This condition, also known as thrush, is caused by an overgrowth of, or a reaction to, a yeast (a type of fungus) called Candida albicans. It is not a sexually transmissible infection. A range of factors can cause symptoms to develop. These factors include: • Antibiotics • Diabetes • Pregnancy • Severe infections • Hypersensitivity (allergy) • Underlying dermatitis or ulcers • Scratching • Tight clothing that promotes excessive sweating. Most women however, will develop ‘thrush’ without any identifiable cause. 80% of women will have thrush at some stage of their life.
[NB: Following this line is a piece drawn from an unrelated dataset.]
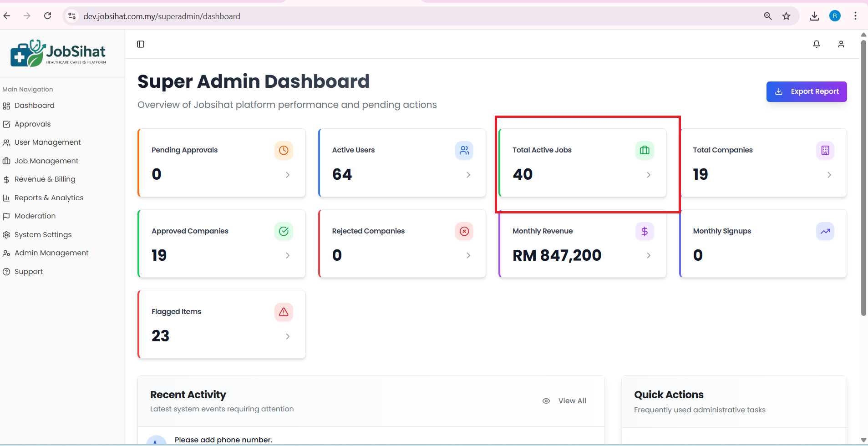Click the dollar icon on Monthly Revenue

click(x=645, y=231)
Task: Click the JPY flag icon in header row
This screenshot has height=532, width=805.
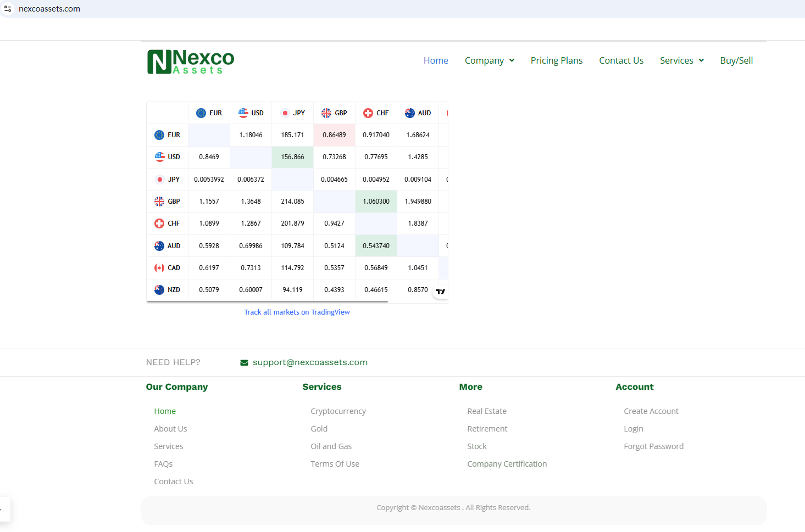Action: [285, 113]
The main symptoms are itching and irritation of the mucous membranes (lining) in the vaginal and vulval skin. There is a thick, white vaginal discharge and discomfort with sex and when urinating. Symptoms may be worse the week before your period or made worse by having sex. Men may have itching and redness, particularly on the head of the penis (balanitis). Sometimes, the itching is located in the groin.
Patients with vulvitis, vaginitis (inflammation of the vulva or vagina, respectively) or balanitis should be examined and have tests done. Other conditions that have the same symptoms as thrush, such as dermatitis, genital herpes or pubic lice, need to be excluded.
Candidiasis may be treated with antifungal creams, pessaries (tablets to insert into the vagina) or oral tablets. Partners don’t normally require treatment unless they have symptoms.